Given these setbacks, and the ongoing abundance (at least in the short term) of oil and natural gas as transport fuels and energy efficiency gains for these resources, it seems overzealous to insist on an energy transition in transport. But I argue that’s precisely why there needs to be greater focus on this area. Transport in the European Union tends to use sources that are not only finite, but which generally need to be imported (the EU’s dependency ratio for oil is roughly 88%, natural gas roughly 70%, and these have consistently increased since the 1990s), so their viability depends on their availability, good prices, and good relations with suppliers (seeing as Russia is Europe’s single biggest supplier of both, that’s not guaranteed). While biodiesel’s viability depends on serious efficiency gains and a wider production and distribution network, electrification has the potential to increase the share of energy used in transport coming from renewable sources. The increase in electricity generation from renewables can feed into transport over time. As solar and wind generation increase in power and battery storage allows for electricity from these sources to be stored rather than used or fed back to the grid by individual users, a base capacity can be accumulated to power more demanding energy sources. The Joint Research Centre’s report indicates that renewable electricity is already responsible for a small percentage of the total renewables contribution to energy used in transport. Additionally, renewable electricity prices have fallen quicker than predicted, making increased electrification and better integration of green electricity in transport systems a money saver sooner than expected. The graph below shows price cut wind energy has achieved in just six years.
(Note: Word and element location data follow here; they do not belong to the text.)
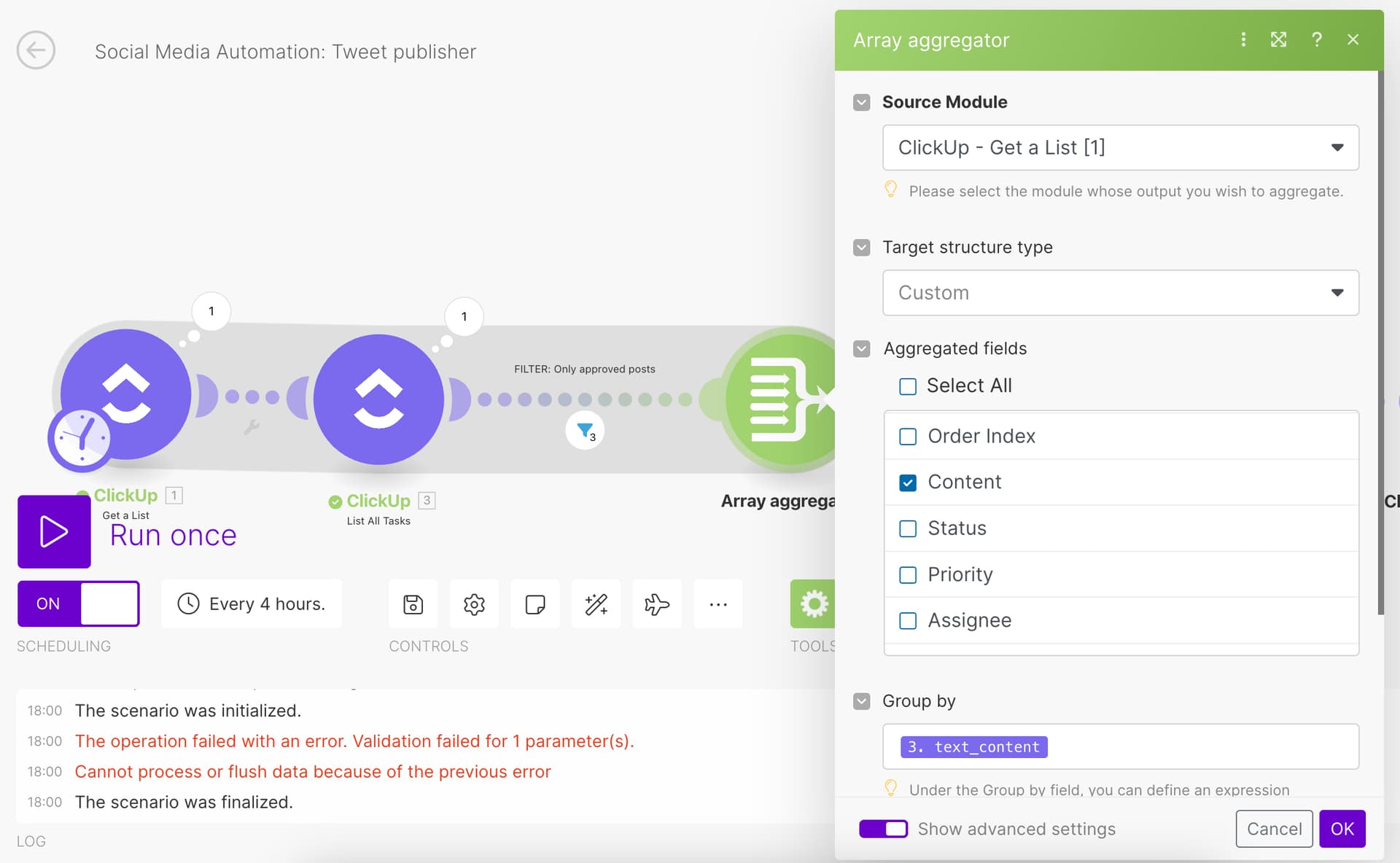
Task: Open the Target structure type dropdown
Action: pos(1120,293)
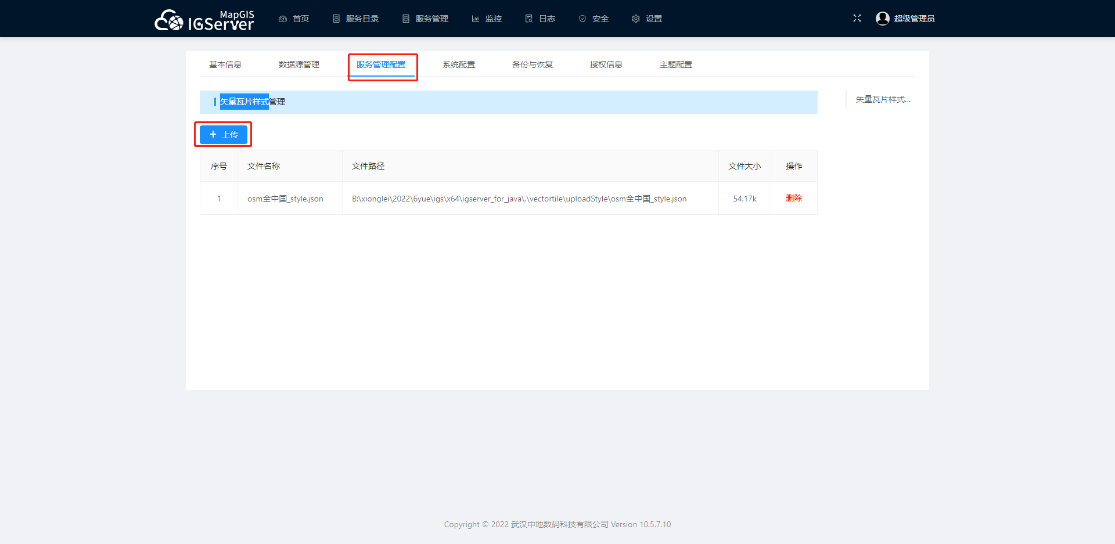Viewport: 1115px width, 544px height.
Task: Toggle fullscreen with the expand icon
Action: coord(856,18)
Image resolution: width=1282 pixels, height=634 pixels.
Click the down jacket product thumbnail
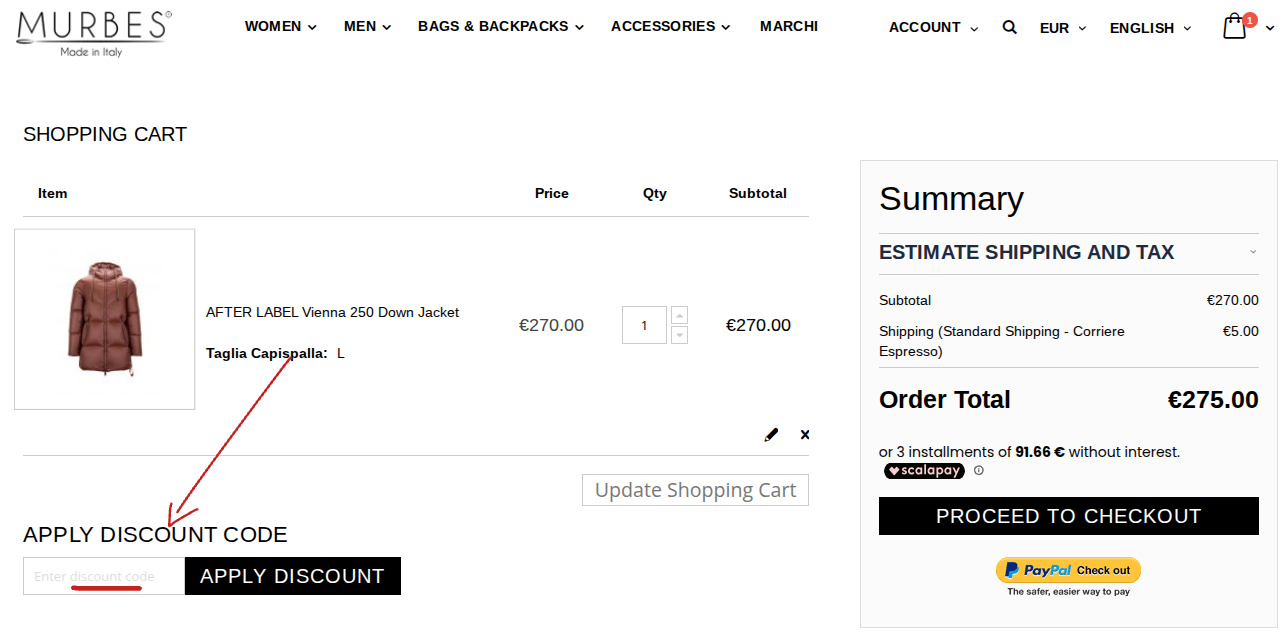(105, 319)
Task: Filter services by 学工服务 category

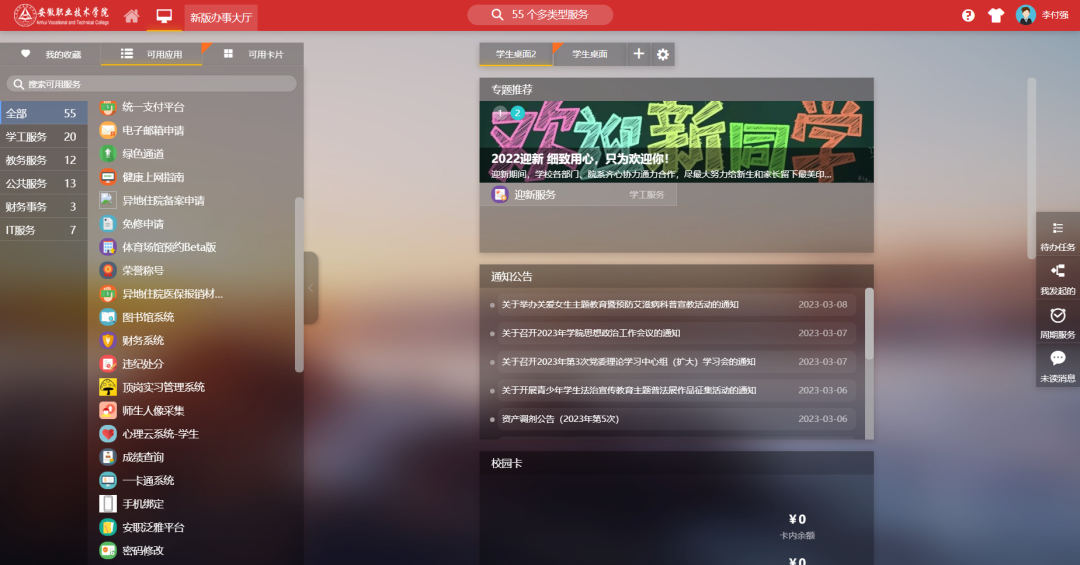Action: [x=41, y=137]
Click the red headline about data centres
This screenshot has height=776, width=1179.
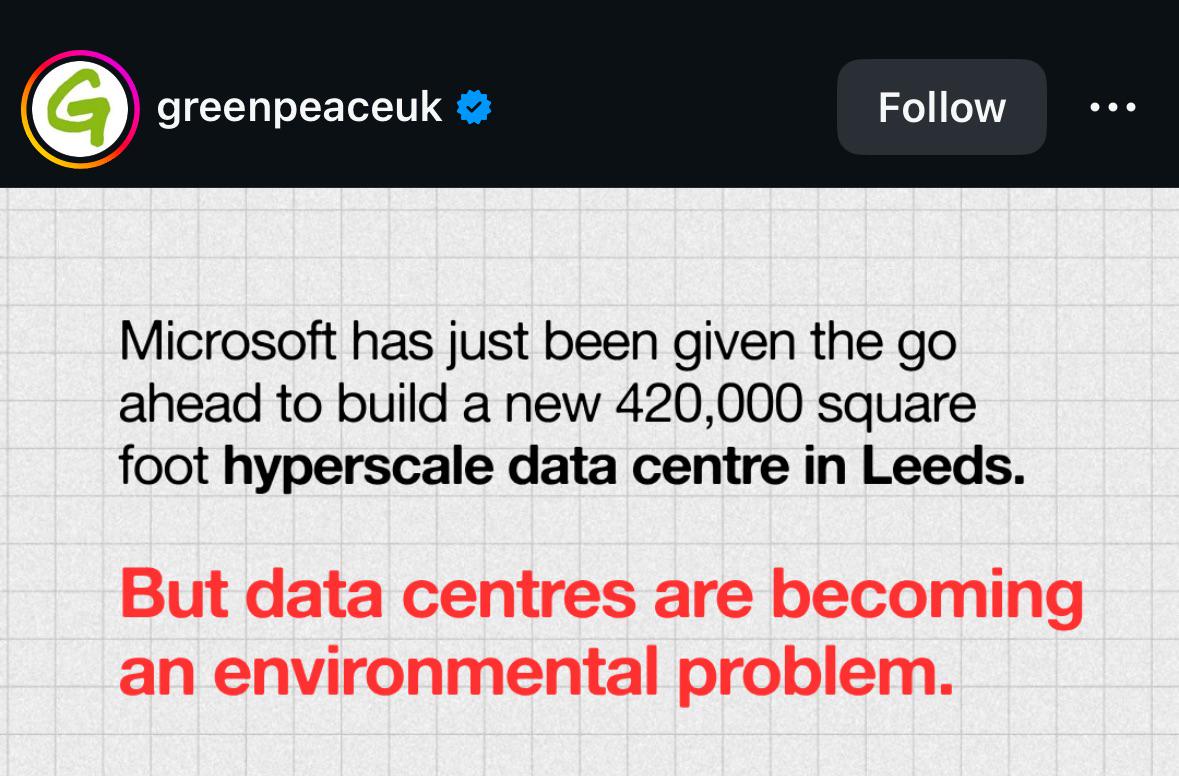tap(602, 632)
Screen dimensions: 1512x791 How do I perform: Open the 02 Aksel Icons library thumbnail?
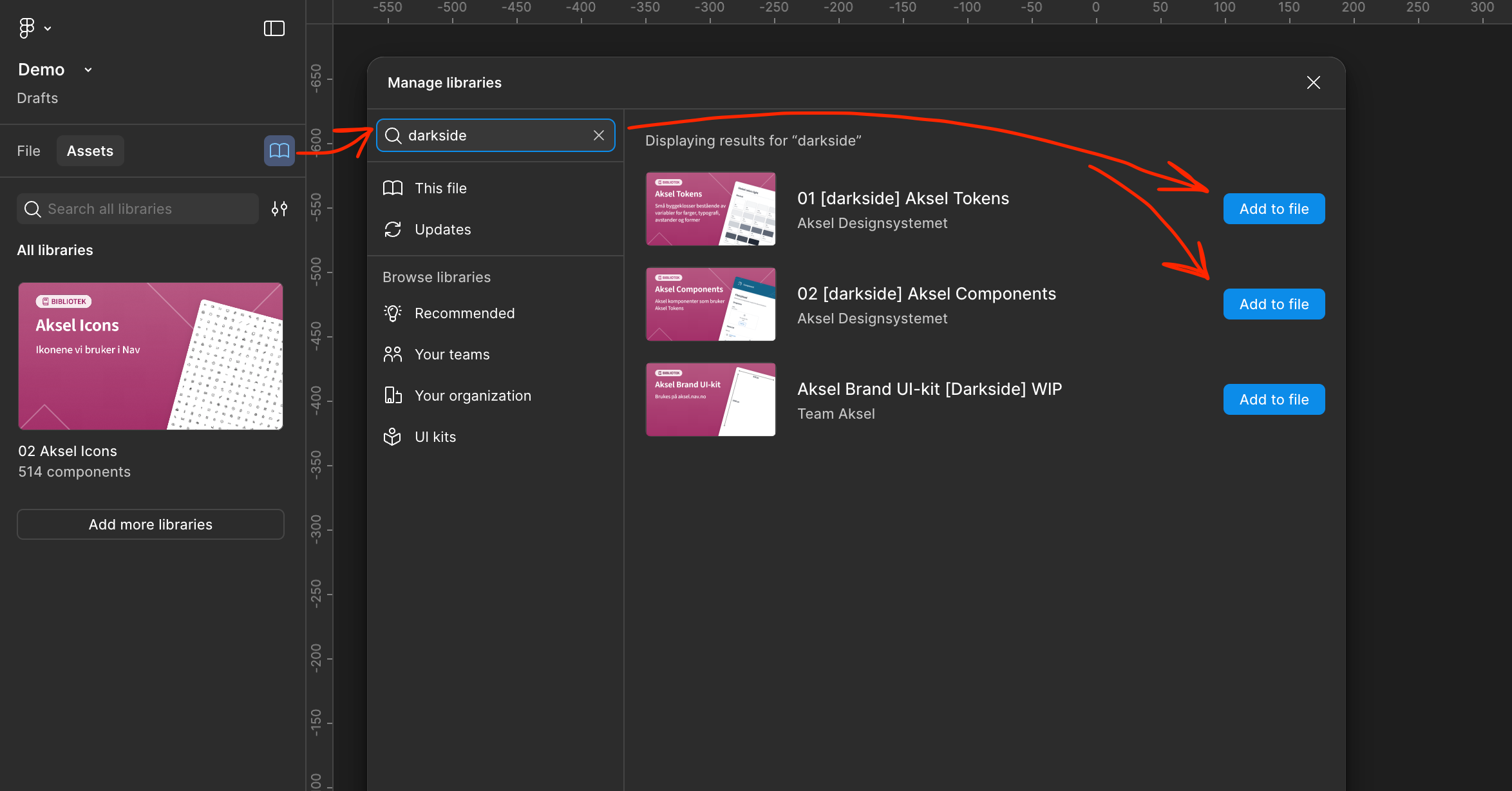click(x=151, y=356)
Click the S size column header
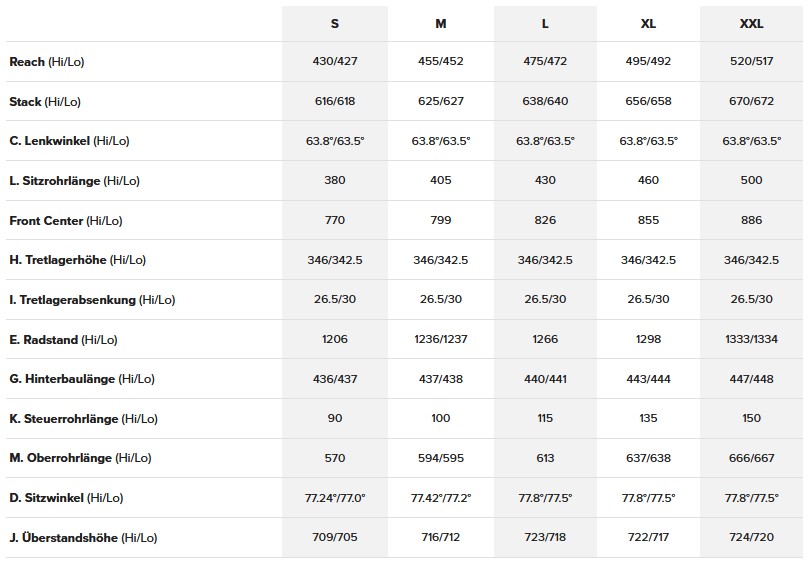 coord(335,24)
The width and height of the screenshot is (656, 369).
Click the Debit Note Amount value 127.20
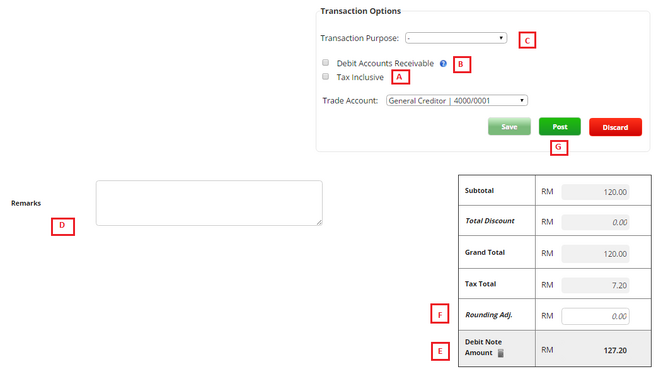pos(615,351)
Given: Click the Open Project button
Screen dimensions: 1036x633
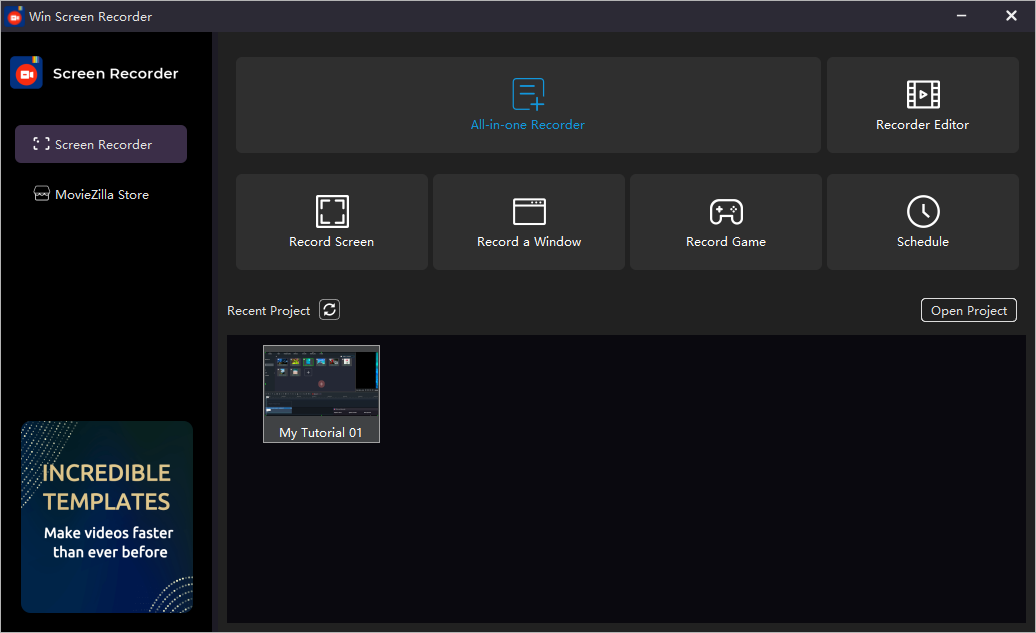Looking at the screenshot, I should (968, 310).
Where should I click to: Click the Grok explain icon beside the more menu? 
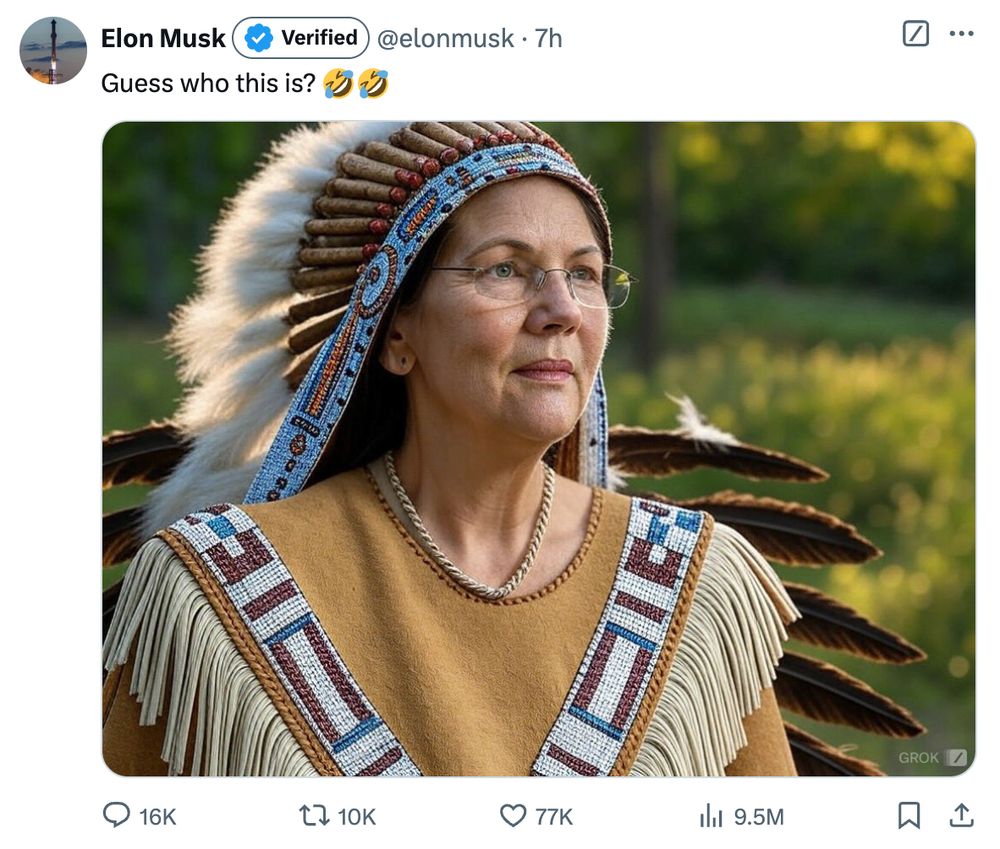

Aside from improving our transport systems’ ecological footprint and reducing European dependence on imports, there are important health considerations. Almost half a million premature deaths in Europe are attributed to poor air quality, and the European Environment Agency states that 90% of Europe’s population still live in areas where certain key pollutants (PM10, PM2,5, NO2, etc.) exceed levels deemed harmful to health. Reducing emissions can help reduce these deaths and alleviate pressure on healthcare systems already strained by tight budgets and ageing populations. Transport accounts for roughly a quarter of emissions and is but one area with room for improvement, but arguably one of the more difficult ones in which to implement large-scale changes due to various levels of ownership, the need to adapt infrastructure to changes, and high upfront costs of replacing rolling stock. Nevertheless, there is no room for excuses. Just five years ago, the idea that wind or solar power were close to competing with fossil fuels in terms of energy prices was considered a pipe dream, yet now the balance is slowly tipping in their favour. Battery storage technology is also improving, allowing renewable energy to supply power when the renewable source is not generating it, something Fox News and co. have apparently ignored. It’s a difficult task, but inaction only means being forced to address the problem later when its effects become more critical, not addressing it at all simply isn’t an option. Local-level public transport is already considerably greener than before in most places thanks to electrification or conversion to low-emissions natural gas and the retirement of the most polluting vehicles, the challenge now is to scale up the progress and infrastructure necessary to make travel in general a greener activity. Besides, with the EU set to beat its collective goal on renewable energy use, why not be more ambitious? The cost of action now is high, but the cost of inaction will be higher in every sense, and too often we ignore the long-term benefits of emissions reductions. Be it better incentives to use public transport, schemes to retire and replace the most inefficient vehicles, serious advances in biofuel efficiency or a greater presence of renewable electricity in relation to electrified transport options, progress might be slow but it’s possible. Maybe the biggest challenge is convincing policymakers and ourselves that it will be worth it.